_YOUR ASSIGNMENT_
In the listing below, the lines starting at the line with "Open the Premium Malt's beer can image" and ending at the line with "The height and" are to be output verbatim. Images stay out of the copy.

_SUPPLIED ENTRIES_
══════════

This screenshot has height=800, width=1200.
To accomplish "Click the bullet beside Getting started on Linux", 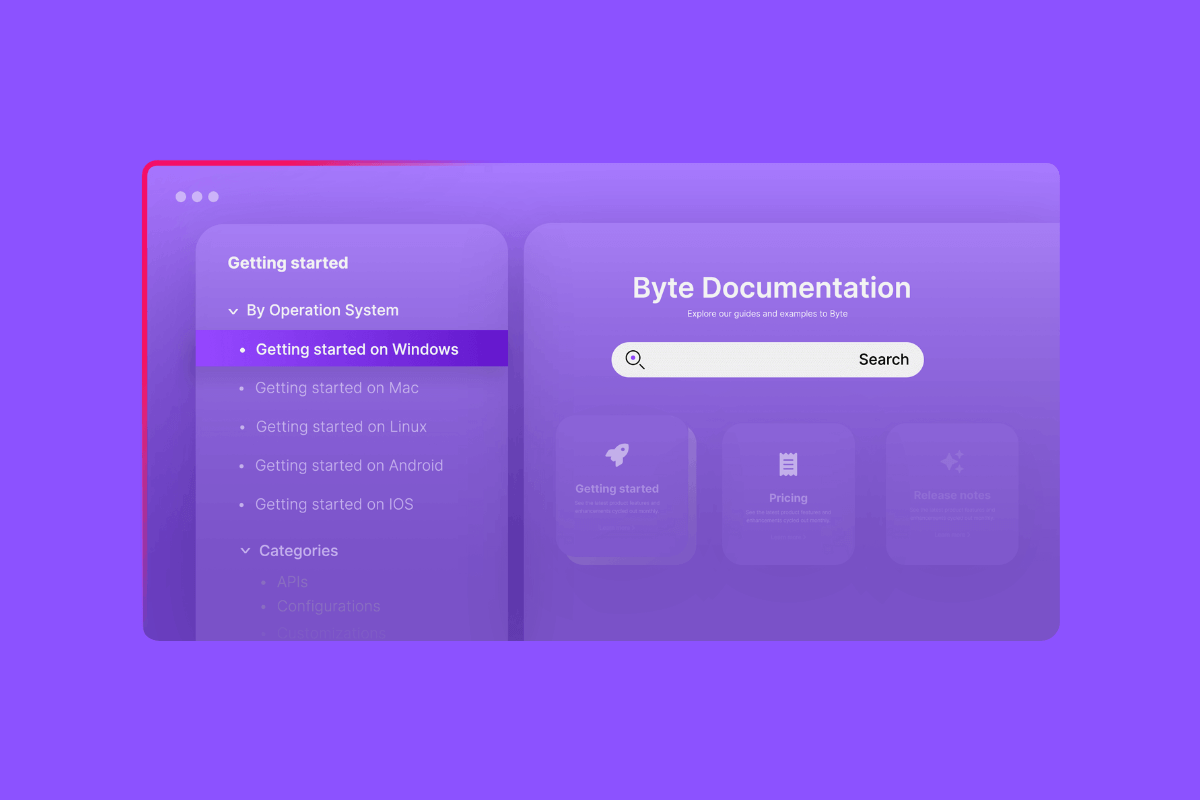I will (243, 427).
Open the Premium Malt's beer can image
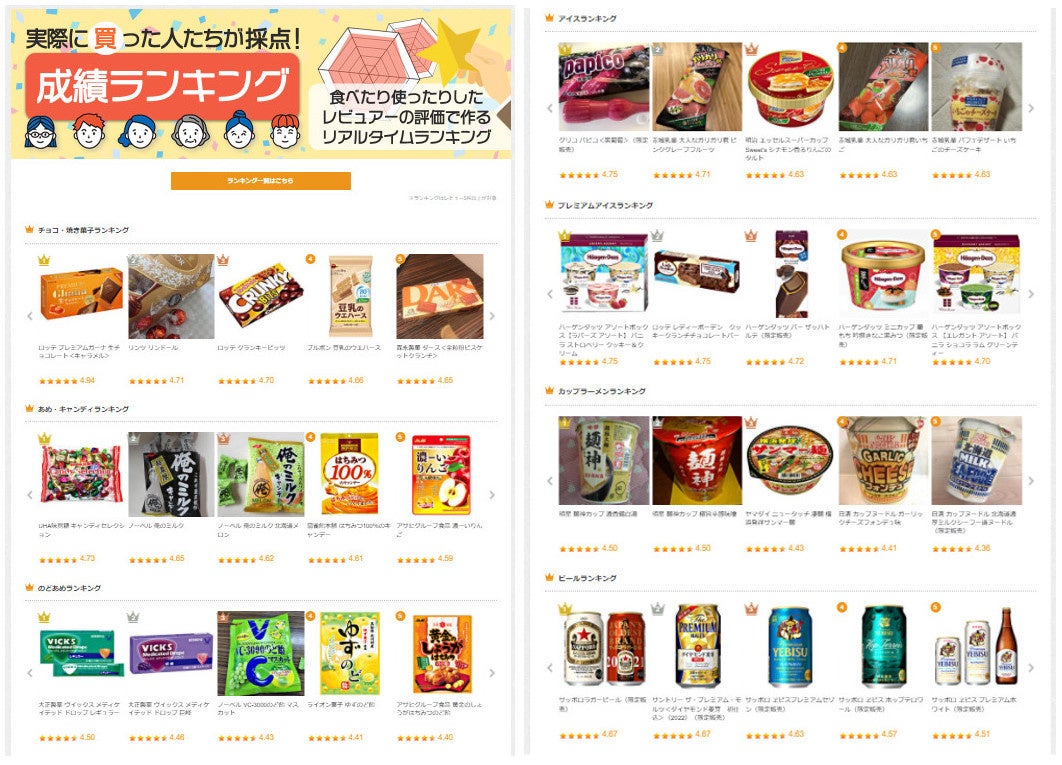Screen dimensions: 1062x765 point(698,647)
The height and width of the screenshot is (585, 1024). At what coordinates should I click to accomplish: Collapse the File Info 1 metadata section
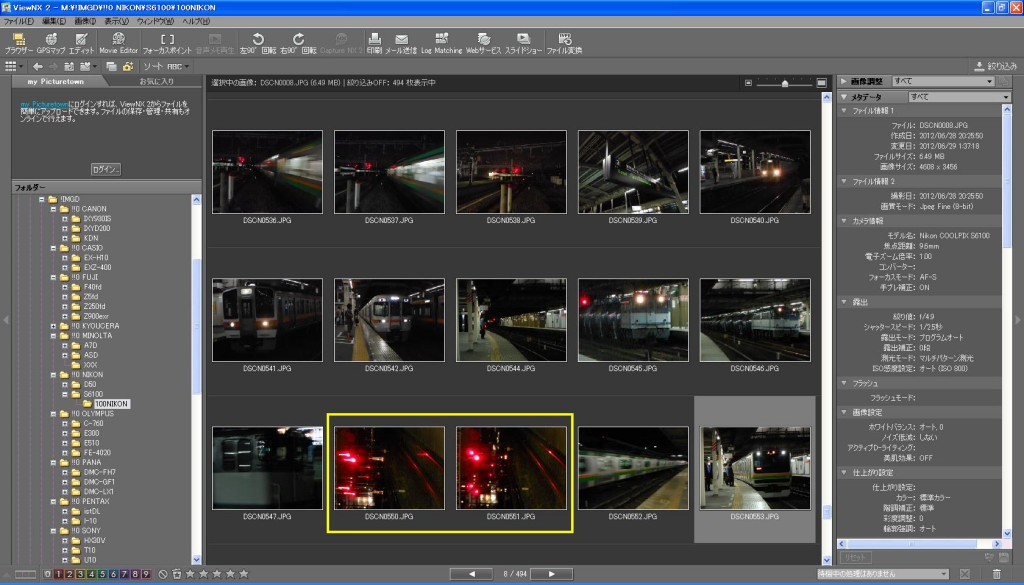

══════════

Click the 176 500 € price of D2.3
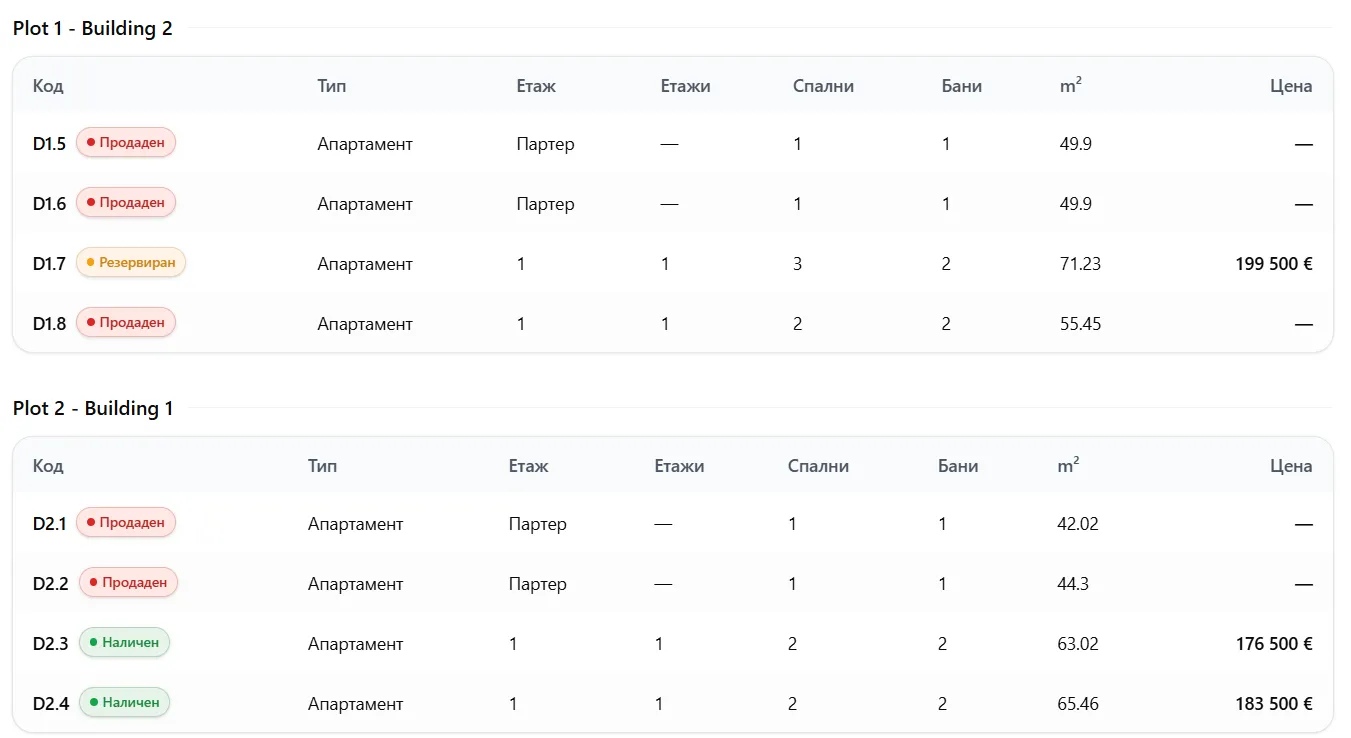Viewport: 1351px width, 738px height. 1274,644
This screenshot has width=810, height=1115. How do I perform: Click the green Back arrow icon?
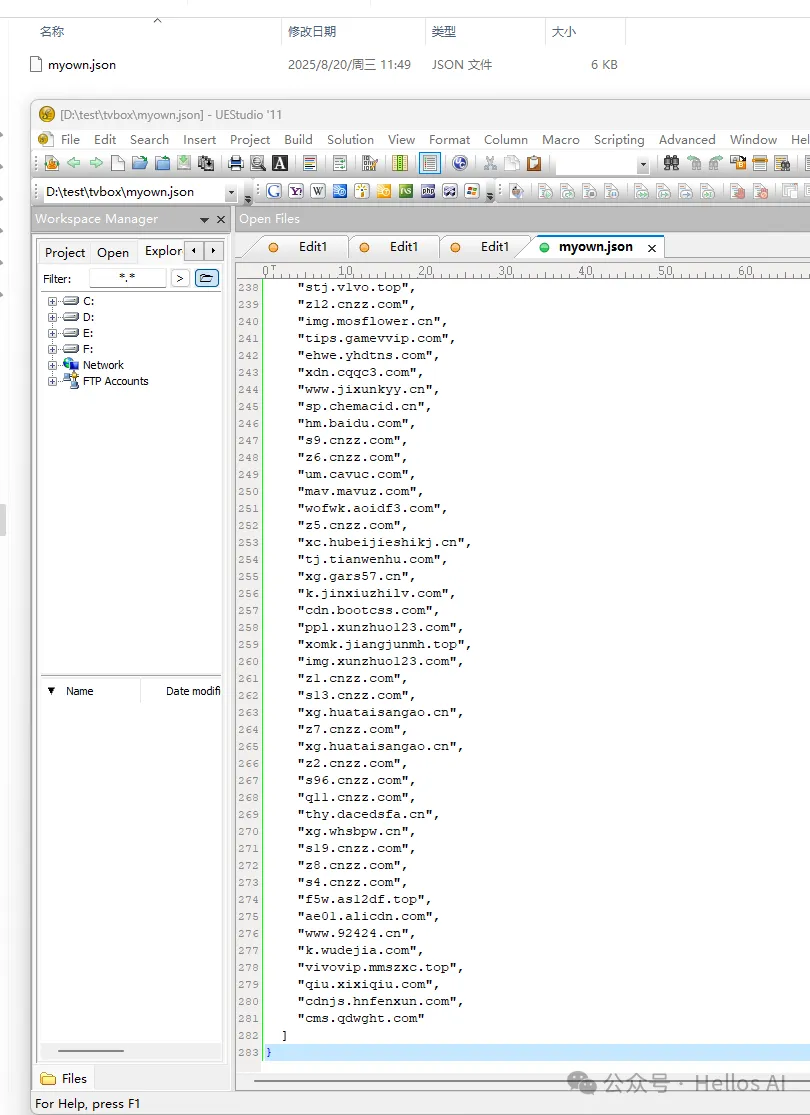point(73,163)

══════════

_OUTPUT FOR THIS TASK_
Open the Premium Malt's beer can image
Screen dimensions: 1062x765 point(698,647)
The height and width of the screenshot is (585, 1024). At what coordinates should I click to accomplish: Collapse the File Info 1 metadata section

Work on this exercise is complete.